*** Opening of Data for review ***

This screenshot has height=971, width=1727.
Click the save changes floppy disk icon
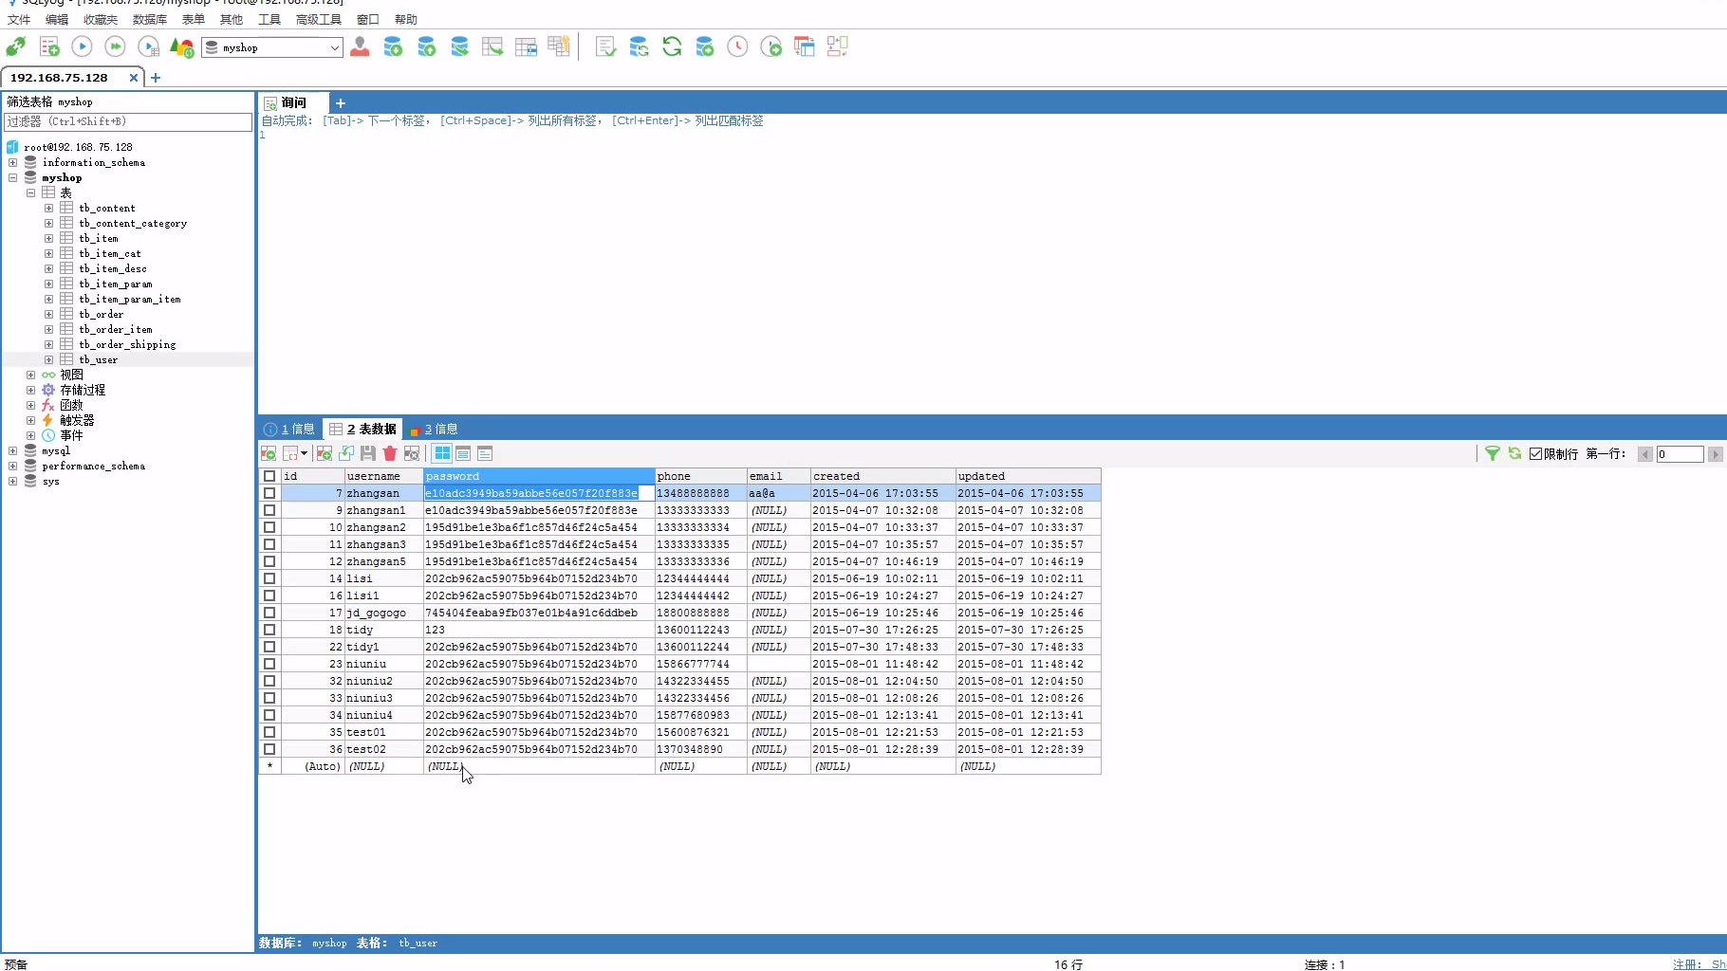pos(368,454)
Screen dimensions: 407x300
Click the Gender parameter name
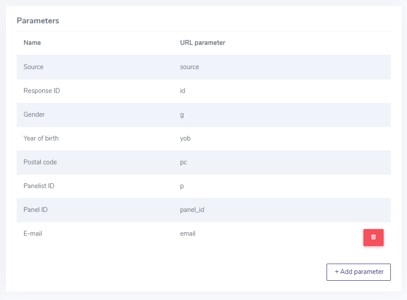[x=34, y=115]
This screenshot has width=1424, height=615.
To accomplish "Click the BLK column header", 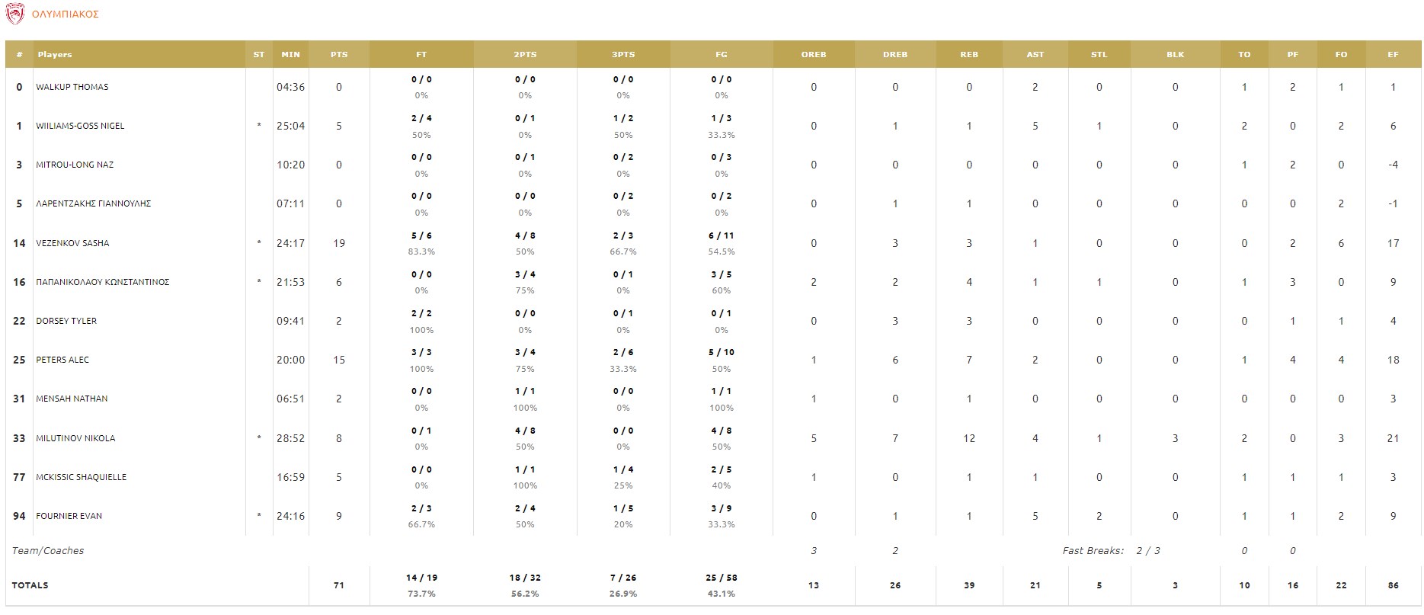I will click(x=1175, y=55).
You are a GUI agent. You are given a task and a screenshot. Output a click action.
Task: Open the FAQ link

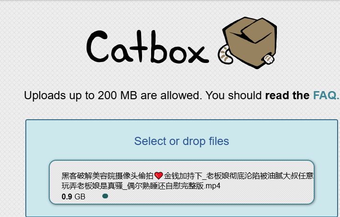(326, 95)
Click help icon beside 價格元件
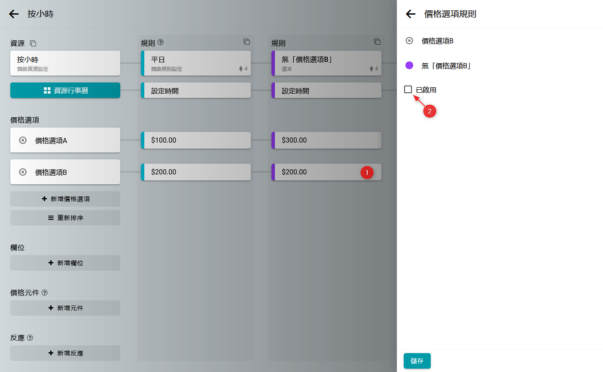This screenshot has height=372, width=603. (45, 293)
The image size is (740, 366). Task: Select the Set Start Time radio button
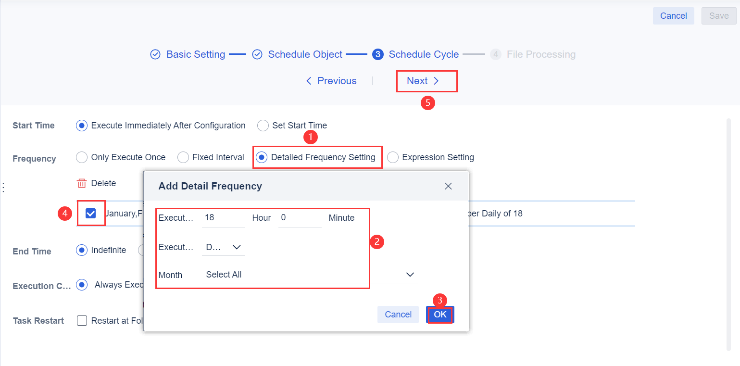pyautogui.click(x=263, y=125)
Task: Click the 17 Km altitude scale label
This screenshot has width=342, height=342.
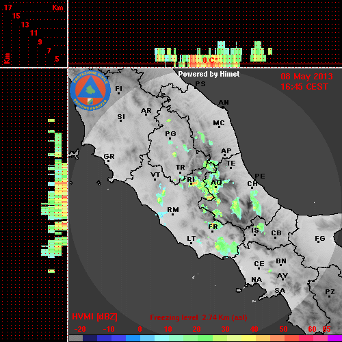Action: [x=8, y=8]
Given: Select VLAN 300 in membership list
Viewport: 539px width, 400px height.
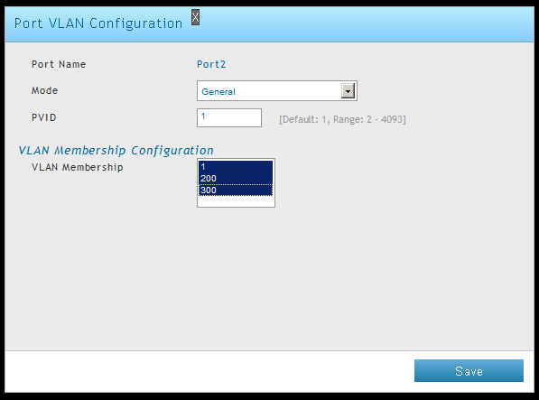Looking at the screenshot, I should [x=236, y=190].
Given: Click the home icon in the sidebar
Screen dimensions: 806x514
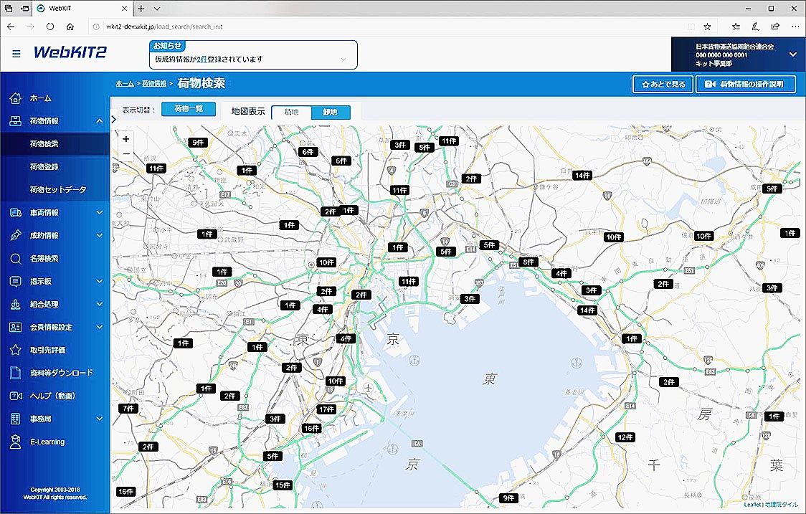Looking at the screenshot, I should click(16, 98).
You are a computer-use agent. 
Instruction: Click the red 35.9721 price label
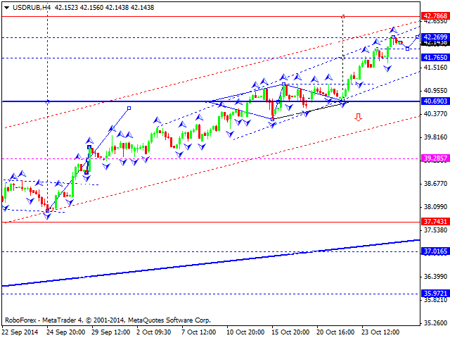[x=435, y=293]
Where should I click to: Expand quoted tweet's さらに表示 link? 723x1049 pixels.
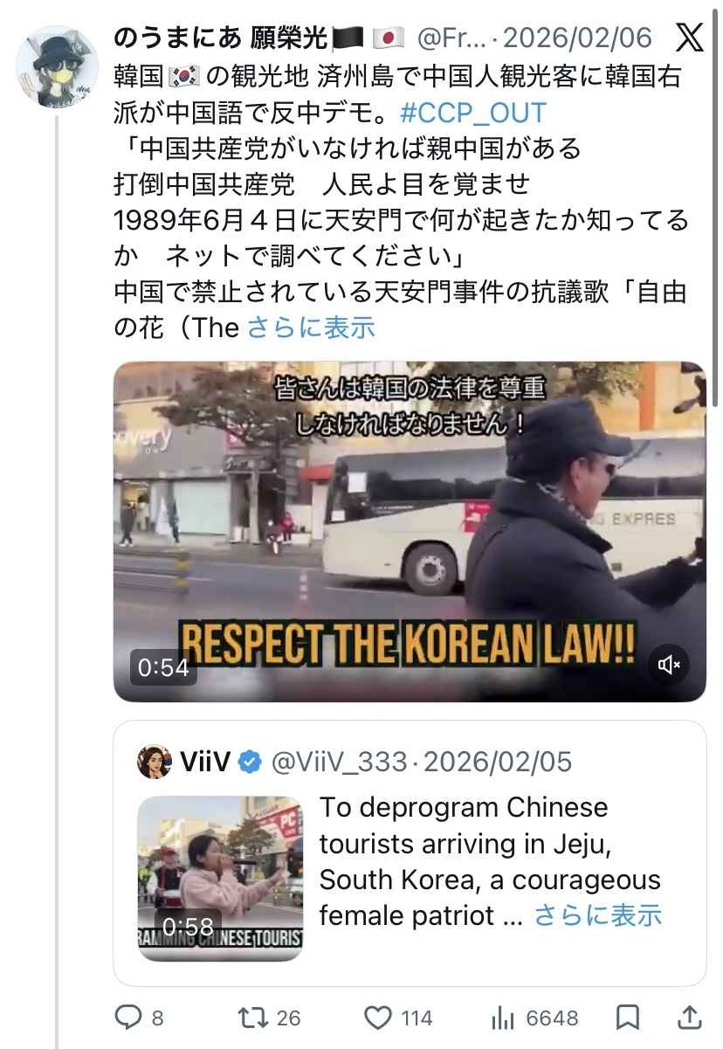pos(597,914)
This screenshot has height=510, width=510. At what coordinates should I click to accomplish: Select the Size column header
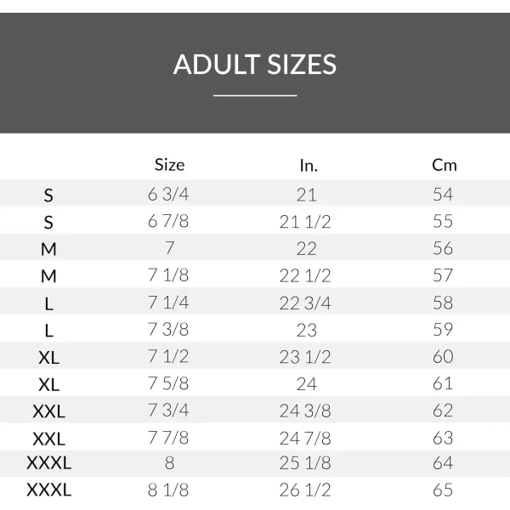[169, 165]
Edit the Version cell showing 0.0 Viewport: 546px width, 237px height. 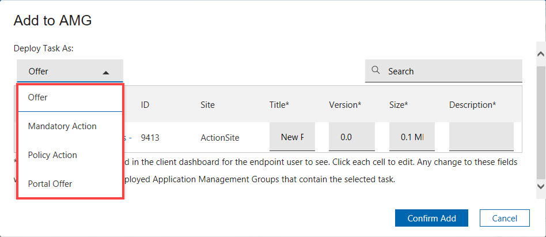coord(351,137)
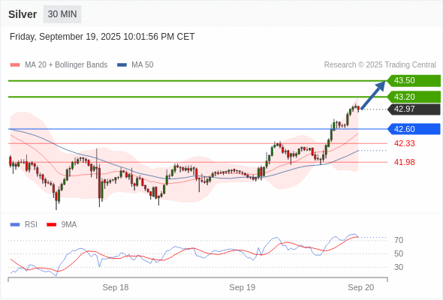
Task: Click the Sep 19 date axis label
Action: pos(242,287)
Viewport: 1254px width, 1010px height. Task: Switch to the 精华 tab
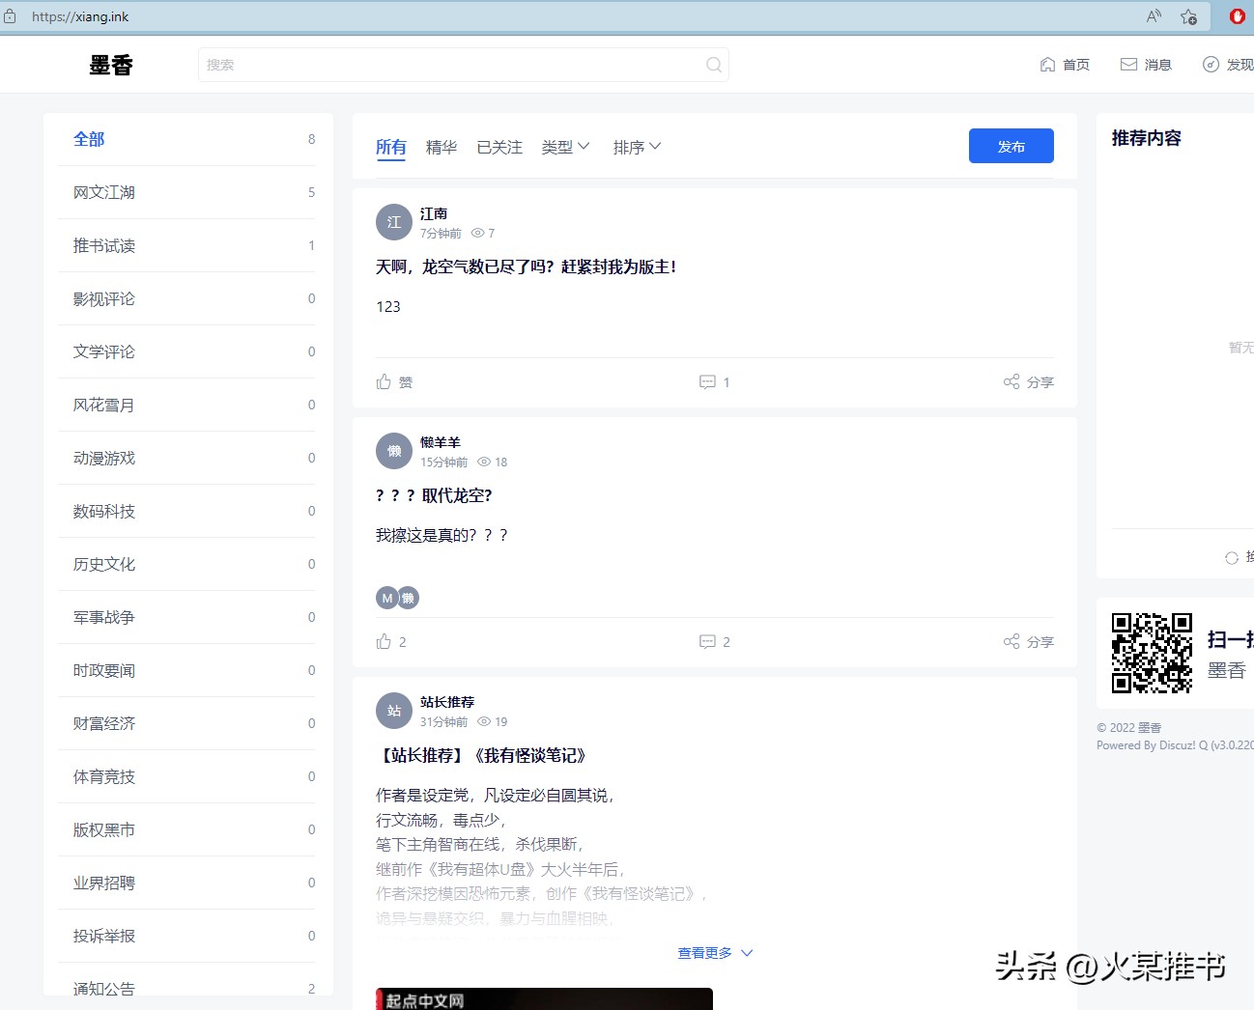(441, 147)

*** Close of Data for review ***

◆ Requirement ◆
Your answer must consist of every line in the listing that contains "agent".

◆ Response area ◆
You are a GUI agent. You are given a task and a screenshot. Output a click action.
You are a computer-use agent. 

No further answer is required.